George Washington Carver Lesson

History, Civics, and Government
George Washington Carver, 1864-1943

Peanut Plant


1. Carver wanted to improve the economic status of African Americans.

2. He was a religious man and believed that his scientific work strengthened his faith.

3. Carver was also a talented painter, writer, and humanitarian. He even sang, crocheted, knitted, and did needlework.

4. He never married.

5. He was 78 when he died, and he left his life savings of $60,000 to the Carver Museum and the George Washington Carver Foundation.

6. Quote - There is no short cut to achievement. Life requires thorough preparation -- veneer isn't worth anything.

7. Quote - When you do the common things in life in an uncommon way, you will command the attention of the world.

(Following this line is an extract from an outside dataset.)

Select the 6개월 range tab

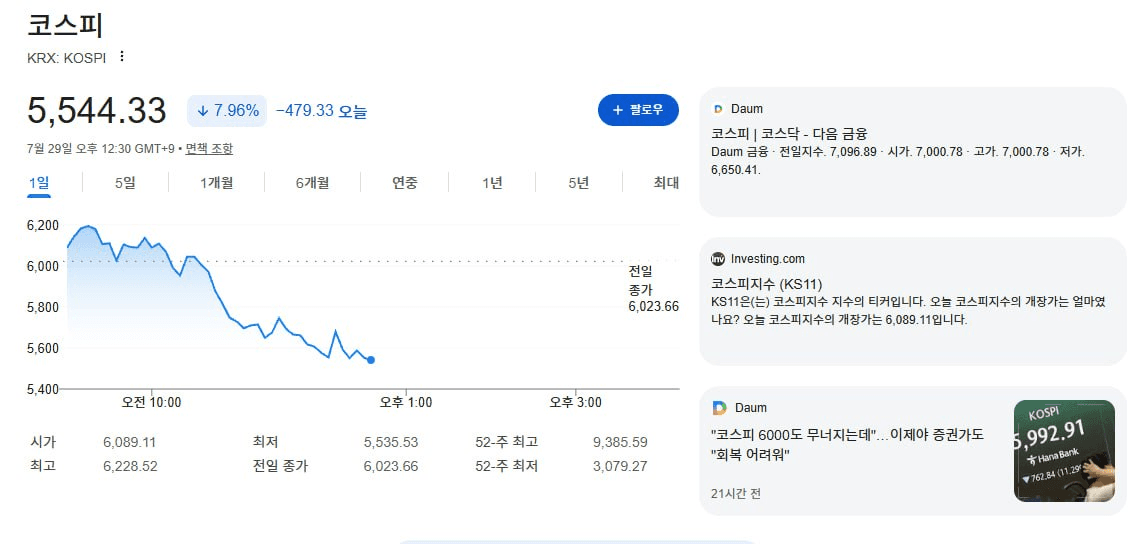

  • George Washington Carver was a famous botanist, educator, and an unofficial spokesperson for the peanut industry.
  • A botanist is a scientist who studies plants.
  • Carver was born to a slave named Mary on July 12, 1864, in Missouri.
  • When he was a baby, he was kidnapped along with his mother and a sister.
  • His owner, Moses Carver, paid a man to find them, but only George was found.
  • Moses Carver and his wife Susan raised George and his brother. Susan taught George how to read and write.
  • George started studying plants when he was a young boy.
  • Some schools wouldn't accept African American students, so George had to search for schools that would let him attend classes.
  • After he finished high school, he went to college and earned a master's degree from Iowa State.
  • He lead the Agriculture Department at Tuskegee University for 47 years.
  • Carver helped poor southern farmers increase their income by promoting the rotation of cotton plants with other crops such as peanuts and sweet potatoes.
  • He invented and promoted the use of many plant products and even published a collection of peanut recipes.
  • To bring educational services to rural farmers, Carver designed a "movable school" called the Jesup Agricultural Wagon.
  • In 1921, he received national attention when he spoke before the United States House of Representatives as an agricultural expert.
  • George Washington Carver died on January 5, 1943. He is buried at Tuskegee University.